Sunday, March 13, 2016

Improving Bug Reporting for Mobile Applications

by: Kevin Moran@P10LeGacY 
Associate Editor: Federica Sarro@f_sarro

We currently live in the era of mobile computing. It is conceivable, as smartphones and tablets gain worldwide popularity, that many individuals’ primary computing device will soon be a mobile “smart” device. A large contributor to this phenomenon is the continued rise of an “App Store” economy where users turn to increasingly complex applications to accomplish mainstream computing tasks that were previously accomplished primarily in a desktop computing environment.
This has created a fiercely competitive software marketplace where, if an application is not performing as expected due to bugs, crashes, or a lack of customer desired features, nearly half of users will simply abandon it for a similar application [1]. Therefore, for an application to be successful in a modern mobile ecosystem, development teams must be extremely efficient and effective during the software maintenance cycle, pushing regular updates to consumers. Unfortunately, several mobile-specific confounding factors such as hardware and platform fragmentation, API-instability and fault-proneness [2], and difficult-to-test features (e.g., sensors) make for a particularly challenging maintenance process.

Perhaps the most important software maintenance activity is bug report resolution. However, the manner in which bugs are currently reported to developers is far from ideal. For apps released in mobile marketplaces, most developers and teams must sort through potentially thousands of user-reviews where users may or may not describe bugs in a manner sufficient to allow bug reproduction and resolution. Additionally, a recent study has shown that only a reduced set of user reviews can be considered useful or informative to developers [3]. Open source applications or commercial applications undergoing internal or beta testing will often make use of existing issue tracking systems (e.g., Bugzilla, Mantis, JIRA, GitHub Issue Tracker) to report information related to mobile bugs and crashes. However, these bug reporting systems rely mostly on unstructured natural language bug descriptions and lack key features that would better support and facilitate accurate bug reporting for mobile applications.

A previous study has shown that there are typically three key types of information that developers consider most helpful when comprehending and fixing issue reports [4]: 1) detailed reproduction steps, 2) stack traces, and 3) re-playable test cases or scenarios. Unfortunately, this information is also typically the most difficult for reporters to provide, and in the context of mobile applications, is further complicated by a highly GUI-event driven nature. This highlights the typical lexical gap that exists between reporters of bugs and the developers that are attempting to read and fix the reports. Reporters, particularly end users and beta testers, typically have only a working functional knowledge of an application, whereas developers have intimate code-level knowledge; thus the primary task that a bug reporting system must accomplish is the bridging of this gap by providing the types of information listed above. The whole of these current issues highlight the need for an improved reporting mechanism for mobile applications.

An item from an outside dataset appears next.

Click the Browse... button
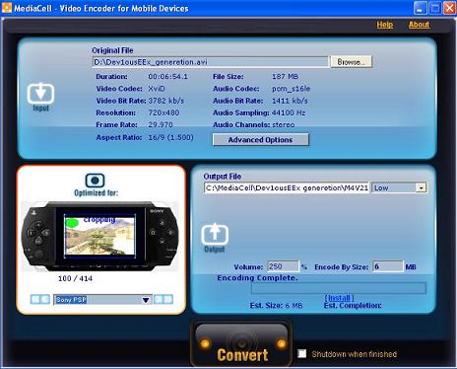 pos(351,62)
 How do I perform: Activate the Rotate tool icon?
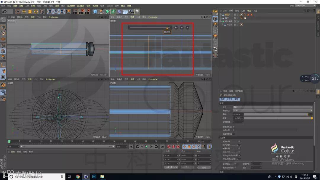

The SEMERU research team has taken the first step towards addressing these problems by developing a novel bug reporting mechanism called Fusion [5] that operates under the following key insight: automated program analysis techniques can be used to bridge the lexical knowledge gap between reporters and developers. Currently, issue tracking systems operate with essentially no prior knowledge of the application that they support, and given the information that can be gleaned from automated program analysis techniques, we saw a natural opportunity to create a “smart” bug reporting mechanism for mobile apps. Fusion uses fully-automated static and dynamic analysis techniques to gather screenshots, GUI-component information, and app event-flow information, linking dynamically extracted information back to program source code to help facilitate users in reporting issues and aid developers in resolving bugs. During the reporting process, users leverage a smart web-form to fill out the reproduction steps for a bug using an <action, component> formula where the action is the touch event (e.g. tap, long-tap) and the component is the GUI component on the screen (e.g. button, checkbox). The form tracks the location of the user in the high level event-flow of the application, making auto completion suggestions to guide the reporting (e.g. if the user reports that they clicked on a button that leads to a new app screen, the system will only suggest components from the new screen). In the end, the developer is presented with a report that includes detailed reproduction steps, screenshots, and traceability links back to the source code.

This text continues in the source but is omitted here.